■ Exercise directions: Convert every line of the rows below into a JSON list of strings, with one string per line and no strings for blank lines.

Saved entries:
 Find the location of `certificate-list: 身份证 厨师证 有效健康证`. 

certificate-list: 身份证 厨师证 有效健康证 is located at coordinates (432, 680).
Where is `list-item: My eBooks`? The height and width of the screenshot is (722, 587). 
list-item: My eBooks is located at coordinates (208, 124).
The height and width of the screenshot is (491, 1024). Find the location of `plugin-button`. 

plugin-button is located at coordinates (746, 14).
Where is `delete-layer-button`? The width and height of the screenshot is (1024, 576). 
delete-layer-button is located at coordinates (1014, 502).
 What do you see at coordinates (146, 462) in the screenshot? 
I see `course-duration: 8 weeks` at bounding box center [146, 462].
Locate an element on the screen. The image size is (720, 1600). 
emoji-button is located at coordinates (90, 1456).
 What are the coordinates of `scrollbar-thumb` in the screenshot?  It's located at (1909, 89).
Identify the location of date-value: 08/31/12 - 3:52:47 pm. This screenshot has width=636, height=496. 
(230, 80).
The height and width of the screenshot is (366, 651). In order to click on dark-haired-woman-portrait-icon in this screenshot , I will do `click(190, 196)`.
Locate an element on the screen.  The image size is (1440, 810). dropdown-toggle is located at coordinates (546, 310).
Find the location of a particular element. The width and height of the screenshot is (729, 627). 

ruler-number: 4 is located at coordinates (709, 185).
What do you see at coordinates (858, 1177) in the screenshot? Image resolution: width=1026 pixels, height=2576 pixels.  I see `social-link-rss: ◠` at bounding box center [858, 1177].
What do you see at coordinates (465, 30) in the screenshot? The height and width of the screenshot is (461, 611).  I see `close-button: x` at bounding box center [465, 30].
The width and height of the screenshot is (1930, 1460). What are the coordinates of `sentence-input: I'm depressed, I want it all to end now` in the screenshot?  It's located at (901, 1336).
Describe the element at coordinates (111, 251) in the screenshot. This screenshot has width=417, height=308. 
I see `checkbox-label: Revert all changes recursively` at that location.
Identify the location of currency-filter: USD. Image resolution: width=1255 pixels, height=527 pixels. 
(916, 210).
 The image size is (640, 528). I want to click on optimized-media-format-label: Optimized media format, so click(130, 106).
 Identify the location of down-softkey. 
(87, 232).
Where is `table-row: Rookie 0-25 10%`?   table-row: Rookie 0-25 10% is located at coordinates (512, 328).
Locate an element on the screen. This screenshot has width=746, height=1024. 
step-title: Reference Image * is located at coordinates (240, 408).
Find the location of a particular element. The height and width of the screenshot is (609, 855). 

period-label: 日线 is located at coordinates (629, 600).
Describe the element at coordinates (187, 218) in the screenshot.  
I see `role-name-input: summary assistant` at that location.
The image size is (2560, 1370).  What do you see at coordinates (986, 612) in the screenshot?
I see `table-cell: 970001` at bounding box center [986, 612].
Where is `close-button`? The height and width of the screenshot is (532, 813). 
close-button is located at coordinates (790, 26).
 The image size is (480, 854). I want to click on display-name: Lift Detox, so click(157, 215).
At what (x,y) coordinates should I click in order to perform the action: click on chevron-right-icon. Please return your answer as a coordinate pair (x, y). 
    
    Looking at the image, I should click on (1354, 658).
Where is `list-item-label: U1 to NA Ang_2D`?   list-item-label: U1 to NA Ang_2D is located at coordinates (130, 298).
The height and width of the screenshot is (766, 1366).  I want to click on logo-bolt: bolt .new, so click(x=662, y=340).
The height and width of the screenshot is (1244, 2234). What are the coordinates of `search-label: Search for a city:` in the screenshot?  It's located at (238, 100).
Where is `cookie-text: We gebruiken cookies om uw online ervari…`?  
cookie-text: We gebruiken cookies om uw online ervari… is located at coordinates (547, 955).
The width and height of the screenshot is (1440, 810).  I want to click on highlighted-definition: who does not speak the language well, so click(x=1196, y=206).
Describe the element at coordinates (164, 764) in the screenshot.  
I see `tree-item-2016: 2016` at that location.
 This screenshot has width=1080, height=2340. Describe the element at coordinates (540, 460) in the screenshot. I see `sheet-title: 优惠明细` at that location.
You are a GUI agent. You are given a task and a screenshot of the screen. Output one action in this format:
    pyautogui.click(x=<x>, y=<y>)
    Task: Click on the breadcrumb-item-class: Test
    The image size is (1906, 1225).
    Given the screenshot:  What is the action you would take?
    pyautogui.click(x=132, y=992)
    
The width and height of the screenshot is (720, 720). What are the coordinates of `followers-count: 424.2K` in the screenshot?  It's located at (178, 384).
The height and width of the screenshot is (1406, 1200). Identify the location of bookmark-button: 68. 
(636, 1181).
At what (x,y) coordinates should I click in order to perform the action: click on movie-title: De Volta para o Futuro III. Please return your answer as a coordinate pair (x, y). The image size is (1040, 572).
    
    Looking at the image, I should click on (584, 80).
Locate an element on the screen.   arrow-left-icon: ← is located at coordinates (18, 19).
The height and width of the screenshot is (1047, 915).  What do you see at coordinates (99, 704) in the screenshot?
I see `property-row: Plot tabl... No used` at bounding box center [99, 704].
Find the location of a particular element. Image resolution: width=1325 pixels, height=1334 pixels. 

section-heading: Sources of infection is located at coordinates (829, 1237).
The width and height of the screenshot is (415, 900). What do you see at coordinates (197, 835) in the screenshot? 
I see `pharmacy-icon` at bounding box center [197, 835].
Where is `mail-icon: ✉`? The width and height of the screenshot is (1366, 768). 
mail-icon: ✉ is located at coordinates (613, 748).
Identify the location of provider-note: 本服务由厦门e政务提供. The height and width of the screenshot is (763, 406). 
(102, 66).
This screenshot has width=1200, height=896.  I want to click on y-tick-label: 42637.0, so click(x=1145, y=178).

■ Reply to the exercise:
[
  " Find the location of `certificate-list: 身份证 厨师证 有效健康证`. ",
  "certificate-list: 身份证 厨师证 有效健康证 is located at coordinates (432, 680).",
  "Where is `list-item: My eBooks`? The height and width of the screenshot is (722, 587). ",
  "list-item: My eBooks is located at coordinates (208, 124).",
  "The height and width of the screenshot is (491, 1024). Find the location of `plugin-button`. ",
  "plugin-button is located at coordinates (746, 14).",
  "Where is `delete-layer-button`? The width and height of the screenshot is (1024, 576). ",
  "delete-layer-button is located at coordinates (1014, 502).",
  " What do you see at coordinates (146, 462) in the screenshot? ",
  "I see `course-duration: 8 weeks` at bounding box center [146, 462].",
  "Locate an element on the screen. The image size is (720, 1600). ",
  "emoji-button is located at coordinates (90, 1456).",
  " What are the coordinates of `scrollbar-thumb` in the screenshot?  It's located at (1909, 89).",
  "Identify the location of date-value: 08/31/12 - 3:52:47 pm. This screenshot has width=636, height=496. ",
  "(230, 80).",
  "The height and width of the screenshot is (366, 651). In order to click on dark-haired-woman-portrait-icon in this screenshot , I will do `click(190, 196)`.",
  "Locate an element on the screen.  The image size is (1440, 810). dropdown-toggle is located at coordinates (546, 310).",
  "Find the location of a particular element. The width and height of the screenshot is (729, 627). ",
  "ruler-number: 4 is located at coordinates (709, 185).",
  "What do you see at coordinates (858, 1177) in the screenshot? Image resolution: width=1026 pixels, height=2576 pixels.  I see `social-link-rss: ◠` at bounding box center [858, 1177].",
  "What do you see at coordinates (465, 30) in the screenshot? The height and width of the screenshot is (461, 611).  I see `close-button: x` at bounding box center [465, 30].",
  "The width and height of the screenshot is (1930, 1460). What are the coordinates of `sentence-input: I'm depressed, I want it all to end now` in the screenshot?  It's located at (901, 1336).",
  "Describe the element at coordinates (111, 251) in the screenshot. This screenshot has width=417, height=308. ",
  "I see `checkbox-label: Revert all changes recursively` at that location.",
  "Identify the location of currency-filter: USD. Image resolution: width=1255 pixels, height=527 pixels. ",
  "(916, 210).",
  " The image size is (640, 528). I want to click on optimized-media-format-label: Optimized media format, so click(130, 106).",
  " Identify the location of down-softkey. ",
  "(87, 232).",
  "Where is `table-row: Rookie 0-25 10%`?   table-row: Rookie 0-25 10% is located at coordinates (512, 328).",
  "Locate an element on the screen. This screenshot has width=746, height=1024. ",
  "step-title: Reference Image * is located at coordinates (240, 408).",
  "Find the location of a particular element. The height and width of the screenshot is (609, 855). ",
  "period-label: 日线 is located at coordinates (629, 600).",
  "Describe the element at coordinates (187, 218) in the screenshot.  ",
  "I see `role-name-input: summary assistant` at that location.",
  "The image size is (2560, 1370).  What do you see at coordinates (986, 612) in the screenshot?",
  "I see `table-cell: 970001` at bounding box center [986, 612].",
  "Where is `close-button`? The height and width of the screenshot is (532, 813). ",
  "close-button is located at coordinates (790, 26).",
  " The image size is (480, 854). I want to click on display-name: Lift Detox, so click(157, 215).",
  "At what (x,y) coordinates should I click in order to perform the action: click on chevron-right-icon. Please return your answer as a coordinate pair (x, y). ",
  "    Looking at the image, I should click on (1354, 658).",
  "Where is `list-item-label: U1 to NA Ang_2D`?   list-item-label: U1 to NA Ang_2D is located at coordinates (130, 298).",
  "The height and width of the screenshot is (766, 1366).  I want to click on logo-bolt: bolt .new, so click(x=662, y=340).",
  "The height and width of the screenshot is (1244, 2234). What are the coordinates of `search-label: Search for a city:` in the screenshot?  It's located at (238, 100).",
  "Where is `cookie-text: We gebruiken cookies om uw online ervari…`?  ",
  "cookie-text: We gebruiken cookies om uw online ervari… is located at coordinates (547, 955).",
  "The width and height of the screenshot is (1440, 810).  I want to click on highlighted-definition: who does not speak the language well, so click(x=1196, y=206).",
  "Describe the element at coordinates (164, 764) in the screenshot.  ",
  "I see `tree-item-2016: 2016` at that location.",
  " This screenshot has width=1080, height=2340. Describe the element at coordinates (540, 460) in the screenshot. I see `sheet-title: 优惠明细` at that location.",
  "You are a GUI agent. You are given a task and a screenshot of the screen. Output one action in this format:",
  "    pyautogui.click(x=<x>, y=<y>)",
  "    Task: Click on the breadcrumb-item-class: Test",
  "    The image size is (1906, 1225).",
  "    Given the screenshot:  What is the action you would take?",
  "    pyautogui.click(x=132, y=992)",
  "The width and height of the screenshot is (720, 720). What are the coordinates of `followers-count: 424.2K` in the screenshot?  It's located at (178, 384).",
  "The height and width of the screenshot is (1406, 1200). Identify the location of bookmark-button: 68. ",
  "(636, 1181).",
  "At what (x,y) coordinates should I click in order to perform the action: click on movie-title: De Volta para o Futuro III. Please return your answer as a coordinate pair (x, y). The image size is (1040, 572).",
  "    Looking at the image, I should click on (584, 80).",
  "Locate an element on the screen.   arrow-left-icon: ← is located at coordinates (18, 19).",
  "The height and width of the screenshot is (1047, 915).  What do you see at coordinates (99, 704) in the screenshot?",
  "I see `property-row: Plot tabl... No used` at bounding box center [99, 704].",
  "Find the location of a particular element. Image resolution: width=1325 pixels, height=1334 pixels. ",
  "section-heading: Sources of infection is located at coordinates (829, 1237).",
  "The width and height of the screenshot is (415, 900). What do you see at coordinates (197, 835) in the screenshot? ",
  "I see `pharmacy-icon` at bounding box center [197, 835].",
  "Where is `mail-icon: ✉`? The width and height of the screenshot is (1366, 768). ",
  "mail-icon: ✉ is located at coordinates (613, 748).",
  "Identify the location of provider-note: 本服务由厦门e政务提供. The height and width of the screenshot is (763, 406). ",
  "(102, 66).",
  "This screenshot has width=1200, height=896.  I want to click on y-tick-label: 42637.0, so click(x=1145, y=178)."
]